BULLISH, BUT UNCERTAIN. These days, it feels like life fundamentally changes every few weeks, so it's tough to tell what the future has in store. But Gov. Mike DeWine is confident – yet non-commital – that said future includes sports in the nearish future.
“Professional sports are going to be obviously to a great extent dictated by the leagues, but it would not surprise me again to see some professional sports come back in Ohio, maybe with no spectators,” DeWine said. “That’s certainly a possibility.”

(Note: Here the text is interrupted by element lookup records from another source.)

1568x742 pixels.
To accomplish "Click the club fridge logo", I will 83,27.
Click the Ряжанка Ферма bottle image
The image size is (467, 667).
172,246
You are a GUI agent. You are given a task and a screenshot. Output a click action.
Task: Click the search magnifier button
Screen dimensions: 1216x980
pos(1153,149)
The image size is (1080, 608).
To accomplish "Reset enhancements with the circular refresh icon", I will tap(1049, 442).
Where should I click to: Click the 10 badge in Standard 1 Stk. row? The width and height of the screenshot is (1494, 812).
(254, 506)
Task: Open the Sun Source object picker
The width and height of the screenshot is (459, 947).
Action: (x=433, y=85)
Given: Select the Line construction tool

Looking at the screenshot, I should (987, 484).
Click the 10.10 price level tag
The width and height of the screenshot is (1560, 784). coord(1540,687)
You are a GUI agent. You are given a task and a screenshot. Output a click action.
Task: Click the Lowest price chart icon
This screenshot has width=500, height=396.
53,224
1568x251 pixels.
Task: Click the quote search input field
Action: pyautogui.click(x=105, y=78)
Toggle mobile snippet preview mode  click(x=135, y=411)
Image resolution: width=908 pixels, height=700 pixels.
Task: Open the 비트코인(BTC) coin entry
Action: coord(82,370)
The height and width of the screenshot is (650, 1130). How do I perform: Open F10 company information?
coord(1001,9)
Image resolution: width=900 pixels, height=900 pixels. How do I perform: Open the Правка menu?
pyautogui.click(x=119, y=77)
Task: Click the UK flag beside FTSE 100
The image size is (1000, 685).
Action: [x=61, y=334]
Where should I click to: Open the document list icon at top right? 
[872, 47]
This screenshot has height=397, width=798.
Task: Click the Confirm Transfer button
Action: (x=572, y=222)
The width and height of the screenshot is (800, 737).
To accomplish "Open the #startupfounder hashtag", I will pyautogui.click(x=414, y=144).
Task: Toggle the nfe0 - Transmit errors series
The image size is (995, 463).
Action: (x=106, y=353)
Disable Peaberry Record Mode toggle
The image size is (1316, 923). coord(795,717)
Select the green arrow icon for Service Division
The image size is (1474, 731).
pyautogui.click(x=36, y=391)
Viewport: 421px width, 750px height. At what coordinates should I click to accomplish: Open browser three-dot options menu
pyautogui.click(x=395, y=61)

“I could see all kinds of sports occurring – without spectators,” he said. “I think that’s a middle ground. It allows for professional sports, those of us who like baseball, seeing it on TV would be a great thing. Or listening to a game on the radio. We’d like to see it in person, but we can’t do that. That’s obviously something in professional sports, the leagues have got to figure that out. That’s above my pay grade. They’ve got to come up with whatever their proposal is.”
...
As for a college football season in the fall, DeWine again deferred to the leaders of the two Division I conferences in the state and the uncertainty created by the coronavirus.
“The Big Ten’s got to figure out what they’re gonna do,” he said. “The MAC has to figure out what they are going to do and every other league, and a lot is gonna depend, where are we in August? I don’t think anybody can predict where we are with this virus in August. I know people want certainty, but this virus does not provide certainty.”
That sound in the distance is the University of Cincinnati in an uproar that the governor did not specifically mention their C+ athletic conference.